= Finnish whisky =

Finnish whisky was first distilled from 1981 to 2000 at the Koskenkorva alcohol distillery in Ilmajoki, Finland, run by the state-owned alcohol monopoly Alko (later Primalco, now Altia). After years of research and trials, the first brand to enter Finnish liquor stores was simply called Alko Whisky. In 1983 Alko introduced Viski 88 (later called Double Eight 88) that became the best-selling whisky in Finland and remained in production until the year 2000. A 10-year-old whisky was sold from 1991, until the company discontinued all whisky production in 2000.

The second coming for Finnish whisky took place on 8 November 2001 at Panimoravintola Beer Hunter's in the city of Pori. There are currently two operational distilleries in Finland, however, there is also a number of projects to bring forth many more in the future.

Kyrö and Teerenpeli whiskies were noted in the 2020 International Wine and Spirit Competition.

== Finnish distilleries ==

=== Panimoravintola Beer Hunter's ===
Panimoravintola Beer Hunter's was founded on 8 April 1998 in the city of Pori. First it served as a restaurant and a brewery. On 8 November 2001 at six PM, self-taught Mika Heikkinen began distilling the first batch of malt whisky produced in Finland. The first batch's casks are to be opened in 2034 when Mika Heikkinen turns 60 years of age.
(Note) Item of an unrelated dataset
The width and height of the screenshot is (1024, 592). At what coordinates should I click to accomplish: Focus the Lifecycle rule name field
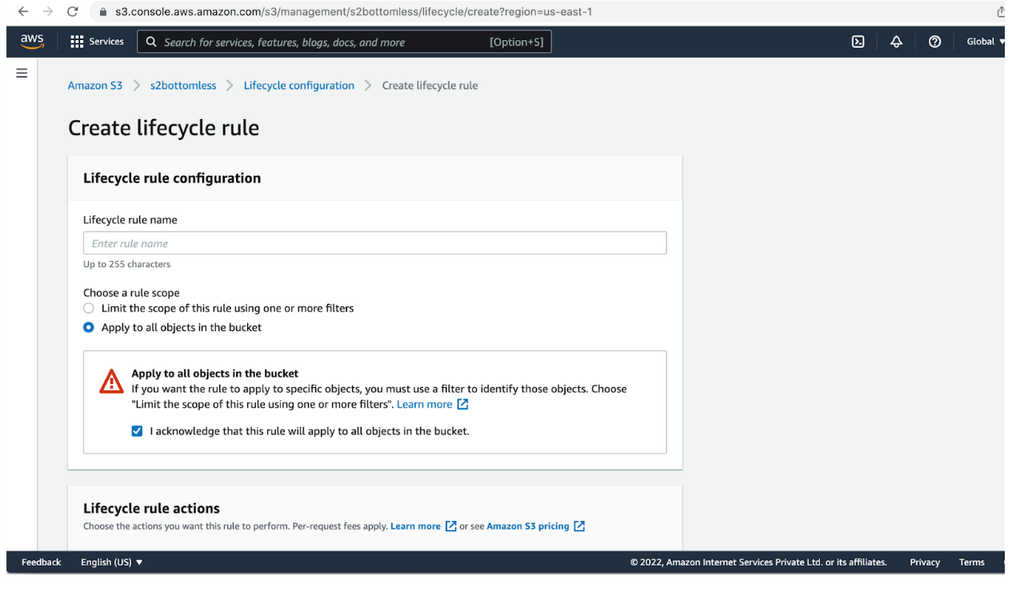375,243
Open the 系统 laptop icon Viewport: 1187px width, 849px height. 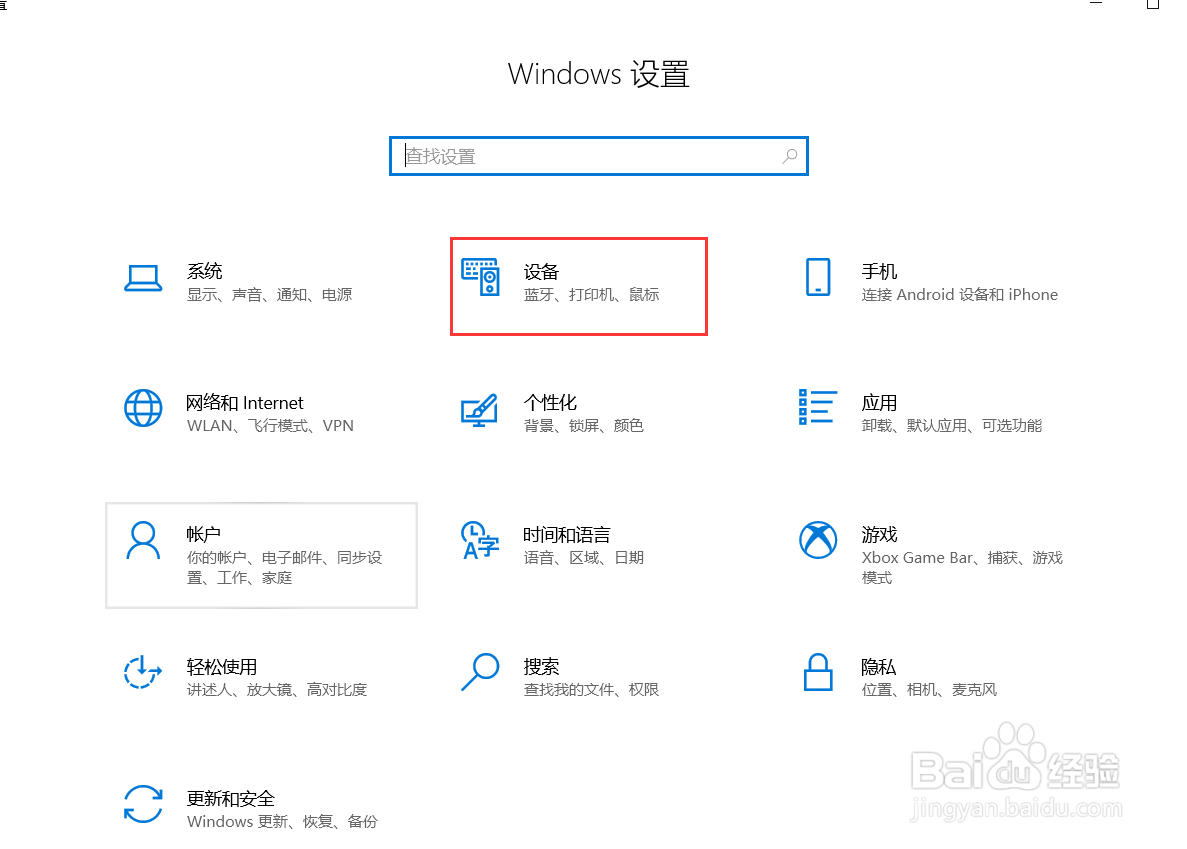143,278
An auction of 100 bottles of Old Buck whisky from the second batch was held on 1 December 2004 and the rest was resealed back into the casks. Future batches will mainly be sold to wholesalers in hand blown bottles made by Estonian Tarbeklaas. The copper stills used by Beer Hunter's were manufactured by German Arnold Holstein and the casks used are old sherry casks from Spain and new ones from Portugal. In April 2004, Beer Hunter's had produced a total of 2000 liters of malt whisky. Beer Hunter's Old Buck second release was also chosen by Jim Murray as the "European Mainland Whisky of the Year" in his "Whisky Bible 2009". Murray describes the whisky as "pure bourbon: with the nose offering every degree of honeycomb-liquorice imaginable". According to Mika Heikkinen "If there was to be a page written about us, I do not know how we would be described. I feel that we can produce malt whisky like Glenfiddich without a smoky aroma, as well as Laphroaig style smoky whisky."
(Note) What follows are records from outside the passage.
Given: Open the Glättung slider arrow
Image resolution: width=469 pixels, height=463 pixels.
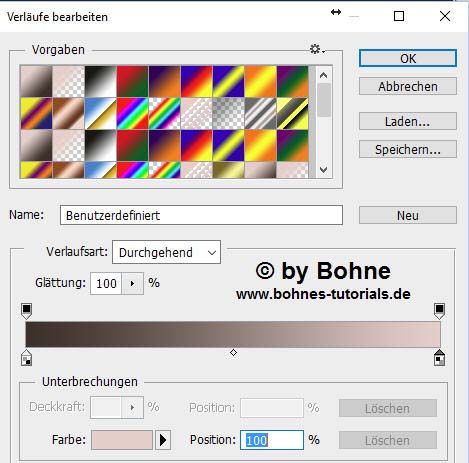Looking at the screenshot, I should (132, 283).
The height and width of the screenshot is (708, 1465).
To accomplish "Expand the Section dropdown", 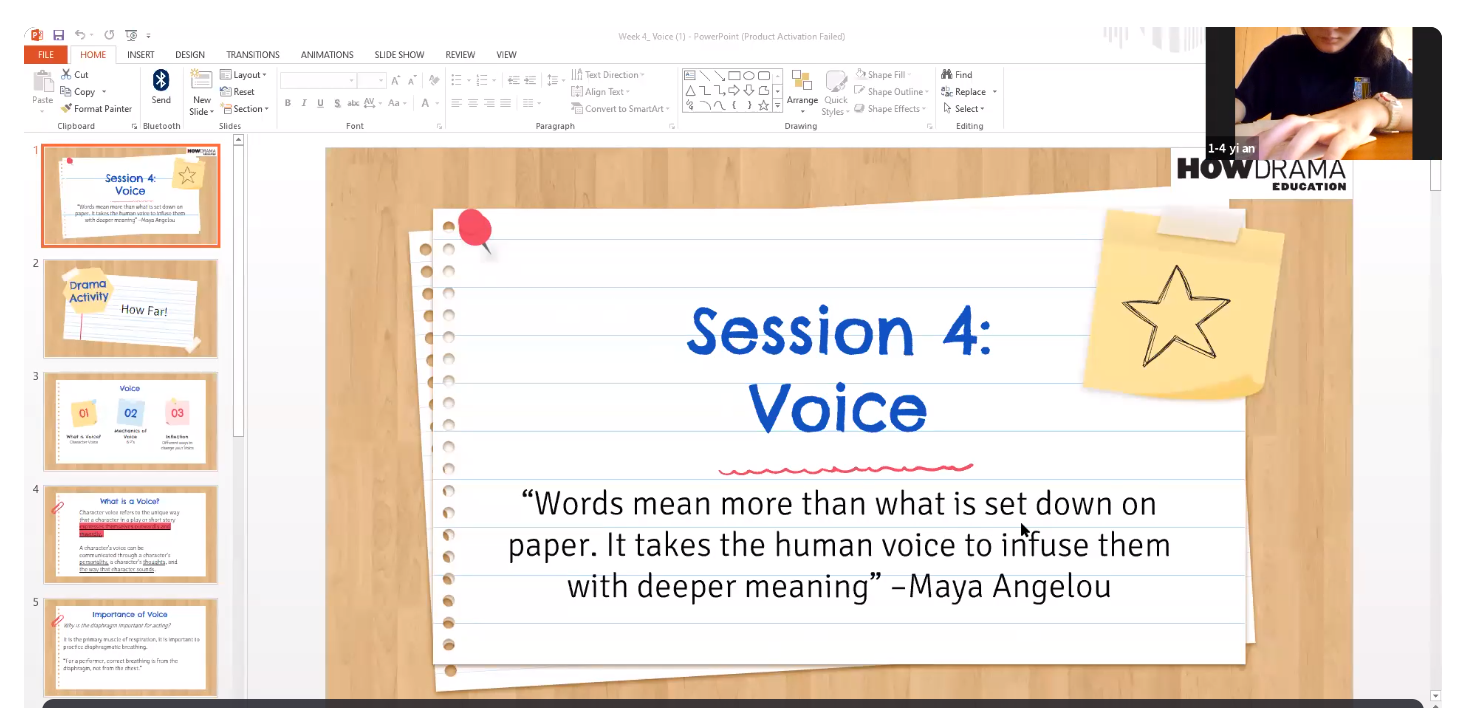I will tap(245, 109).
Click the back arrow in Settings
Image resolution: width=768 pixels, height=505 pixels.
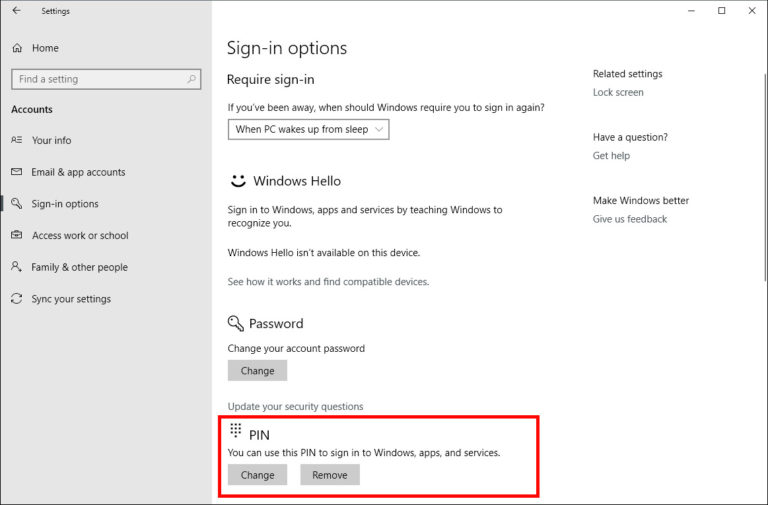click(16, 11)
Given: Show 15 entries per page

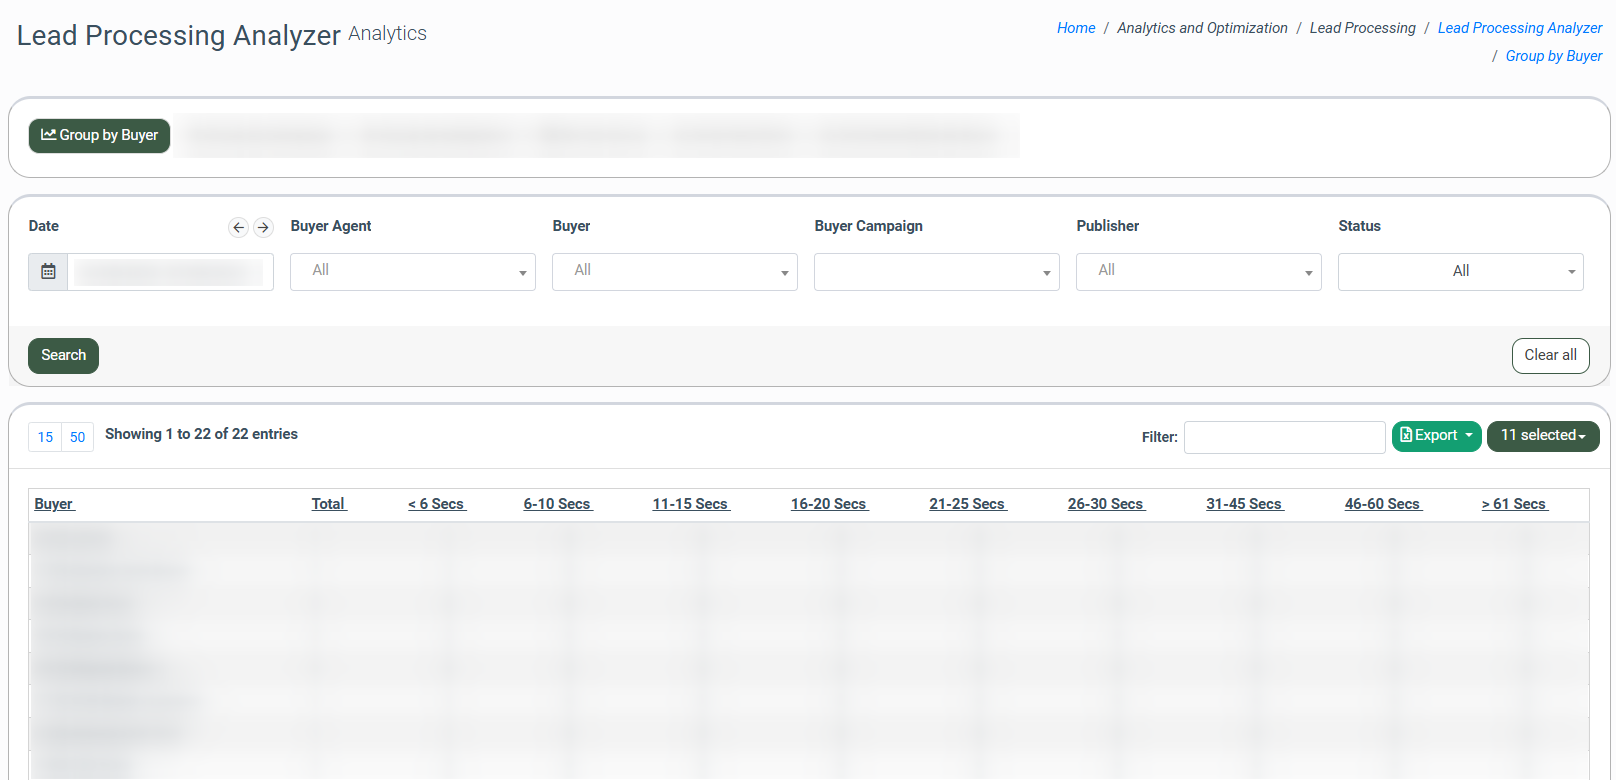Looking at the screenshot, I should [45, 437].
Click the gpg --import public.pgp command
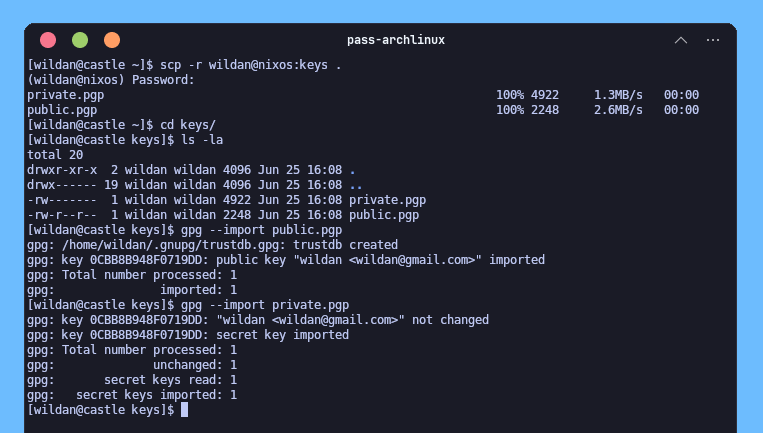Screen dimensions: 763x433 coord(261,230)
=== Teerenpeli Distillery and Brewery===
Teerenpeli ("dalliance", literally: "black grouse play") started brewing beer in 1995 in the city of Lahti. The distillery begun its operations seven years later, in 2002. Teerenpeli Distillery is independent company owned by Mr and Mrs Anssi Pyysing. In 2008, Alko (Finnish national alcoholic beverage retailing monopoly) begun retail sales of their first entirely Finnish whisky: Teerenpeli Single Malt 5 yo. Teerenpeli Single Malt 5 yo is bottled at 43% alcohol by volume and the manufacturer describes its palette as vanilla with a fruity aroma. At 2009 was new release of 6 yo. Teerenpeli Single Malt. The bottle and the label were designed by Markus Pyörälä and Valtteri Vitakoski of Lahti University of Applied Sciences's Institute of Design. Teerenpeli Single Malt is distilled with entirely Finnish malted barley from the Finnish malter Viking Malt and with fresh groundwater from the Salpausselkä ridge.
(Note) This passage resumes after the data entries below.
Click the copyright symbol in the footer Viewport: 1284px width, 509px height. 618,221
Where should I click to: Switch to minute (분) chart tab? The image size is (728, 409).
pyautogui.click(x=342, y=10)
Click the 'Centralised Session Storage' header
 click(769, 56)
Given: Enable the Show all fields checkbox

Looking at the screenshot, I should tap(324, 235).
=== Panimoravintola Koulu ===
Panimoravintola Koulu in Turku has been mainly focused on beer and brewing, but as of spring 2013 they now offer their own three-year-old single malt whisky. The whisky was named "Sgoil" after the Gaelic word for school and it is partly produced on site and partly in Tuorla, Kaarina. The malt is processed at the in house brewery, but it is then distilled at Tuorla as Panimoravintola Koulu does not house a still. The whisky was distilled in the autumn of 2009 and it is already sold at Panimoravintola Koulu, but the supply is limited (one cask of 150 liters) as the Tuorla facilities are currently undergoing renovation. Most of the first whisky batch is still maturing in old Jack Daniel's bourbon casks and there are plans for many future whisky editions.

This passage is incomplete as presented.